'Not totally in the loop': Republicans fear Mike Pence has lost his spot in Trump's inner circle
Mike Pence on with Chris Wallace Sunday (Photo: Screen capture)

On the heels of Gen. Michael Flynn's resignation it has been revealed that Vice President Mike Pence spent weeks doing television interviews delivering information based on Flynn's statements. That information from Flynn has now been found to be a lie and intelligence officials and former officials revealed Flynn discussed American sanctions with Russian Ambassador Sergey Kislyak prior to the inauguration.


Writing for the Washington Post, Robert Costa and Ashley Parker noted that no one sought to tell Pence that he had been misled for weeks, despite having the information. In fact, Pence only found out after the Washington Post broke the story that Flynn lied. Yet, aides to both the president and vice president report that the men speak on the phone or in person multiple times each day.

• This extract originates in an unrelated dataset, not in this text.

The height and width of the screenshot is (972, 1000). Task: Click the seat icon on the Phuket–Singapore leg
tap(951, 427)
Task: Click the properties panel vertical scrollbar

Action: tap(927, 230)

William Kristol, editor of the conservative Weekly Standard, asked if the ordeal weakened Pence and claimed that everybody is trying to figure out that fact.

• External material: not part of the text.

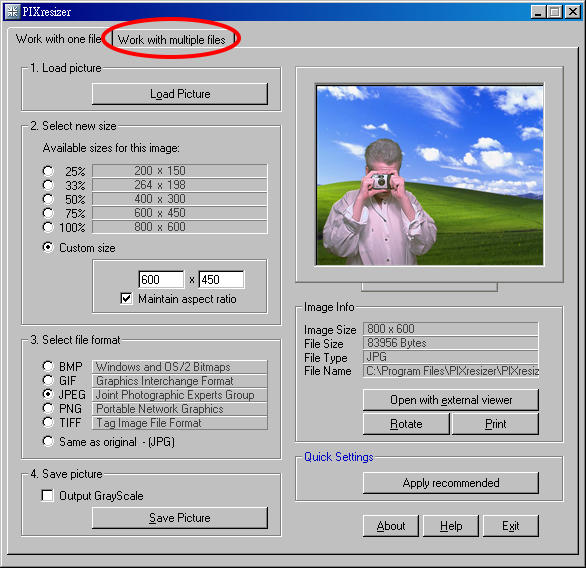
Task: Select the 100% size option
Action: tap(48, 227)
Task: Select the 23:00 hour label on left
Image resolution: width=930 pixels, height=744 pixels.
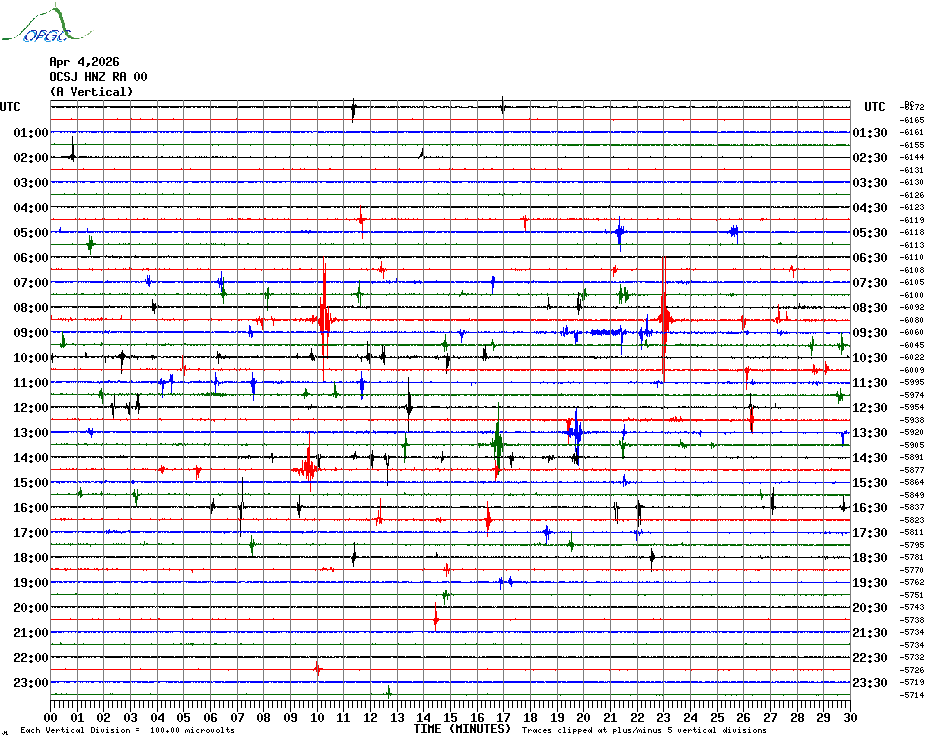Action: [31, 683]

Marc Lotter, a spokesman for the vice president, told the Post that Pence only became aware of the Flynn situation last Thursday. “He did an inquiry based on those media accounts.”

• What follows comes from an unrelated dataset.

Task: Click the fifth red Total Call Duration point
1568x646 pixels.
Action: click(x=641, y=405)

Some close to Pence report that he was "blindsided" and "frustrated" by the misleading information. Pence was said to have urged Flynn to publicly apologize instead of resigning, however. It was the White House that found what Flynn did to be unacceptable and took action. After Pence, chief of staff Reince Priebus and White House counsel Don McGahn had a conversation with Flynn, Pence decided the former lieutenant general should go.

According to the Post, Pence and Priebus were both troubled by the conversation, "expressed dismay both with Flynn’s answers and the dawning reality that Flynn had deceived Pence."

White House officials told the Post that keeping Pence out of the loop wasn't intentional, rather it was a result of confusion. Despite a long relationship with McGahn, the White house counsel briefed Trump, Priebus and Steve Bannon, assuming that they would pass the information on to the vice president if he needed to know.

“Pence is trying to play a long game, keeping his head down and keeping his powder dry, assuming some of the more flamboyant types will blow up or blow out and he will be there as a trusted counselor a year or so from now,” Kristol said. Adding, “the long game can mislead you. If you end up keeping your powder dry and never using it, you end up being just another guy in the White House.”

Republicans on the hill think it's harmful to Pence, however. “It’s another example of him not being totally in the loop," one Republican told the Post.